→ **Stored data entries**
========================================
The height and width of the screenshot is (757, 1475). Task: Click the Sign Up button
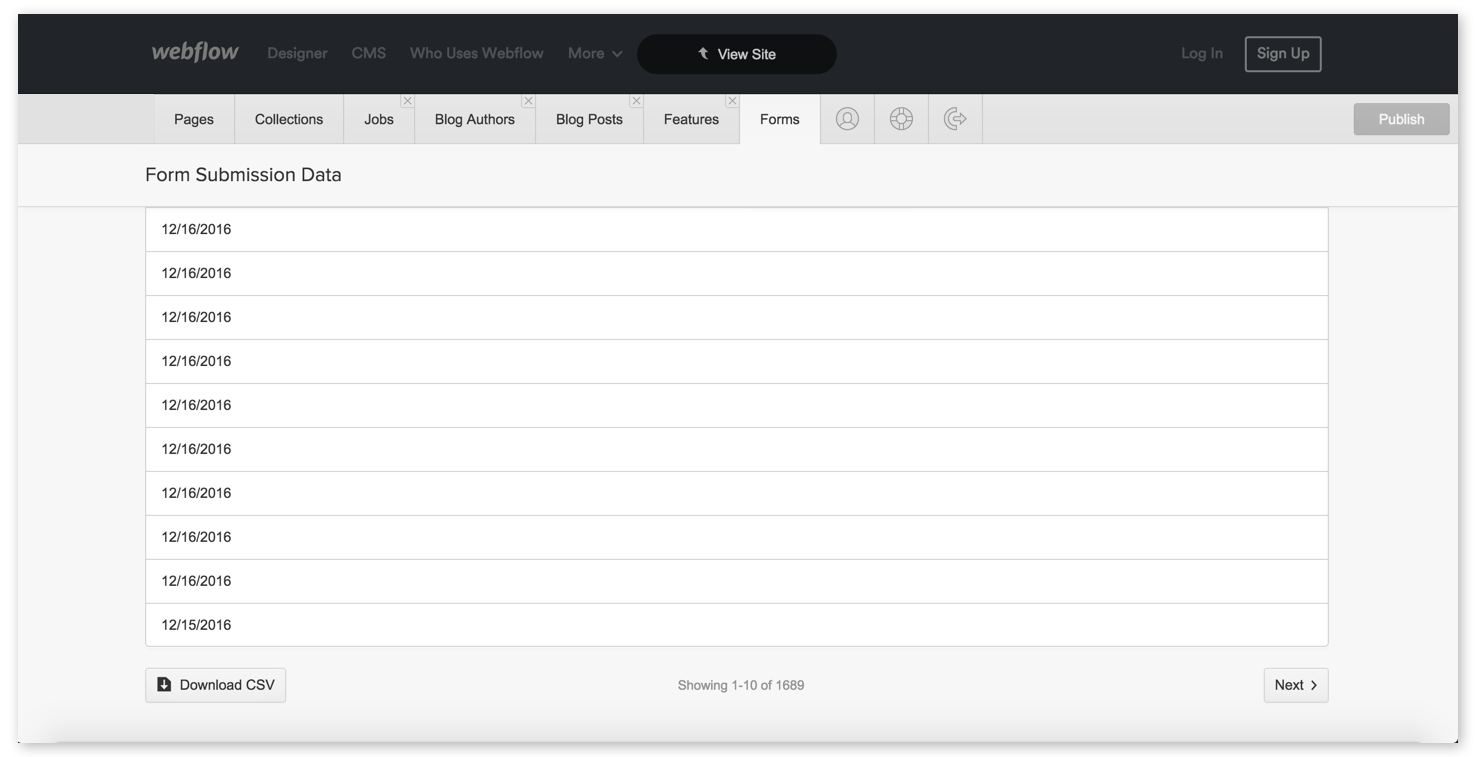pyautogui.click(x=1283, y=53)
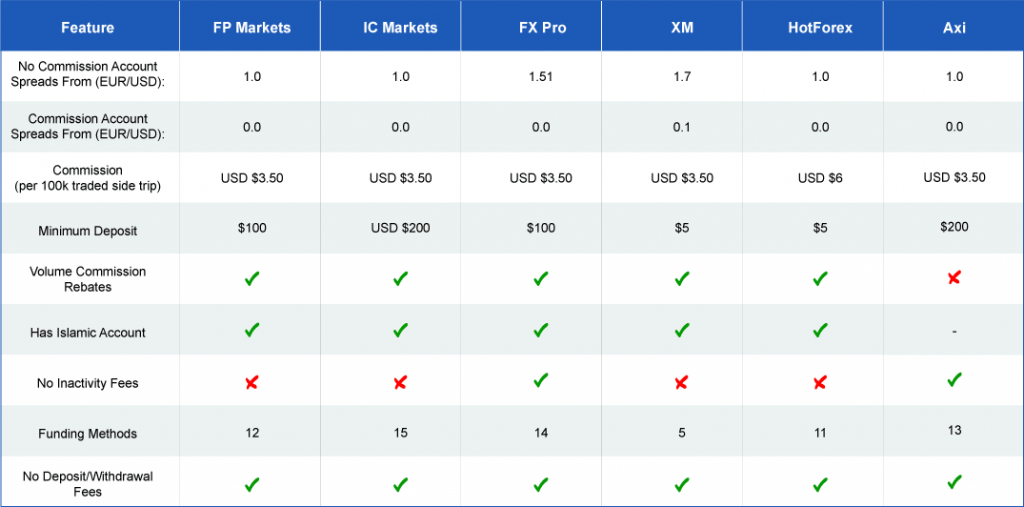Click IC Markets Volume Commission Rebates checkmark
This screenshot has width=1024, height=507.
[400, 279]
========================================
→ **About this exercise**
Leave the pictures out and reproduce all of the records exactly.

→ **Solution for this exercise**
The height and width of the screenshot is (757, 1475). Task: Click the Sign Up button
pyautogui.click(x=1283, y=53)
Click IC Markets Volume Commission Rebates checkmark
This screenshot has width=1024, height=507.
[400, 279]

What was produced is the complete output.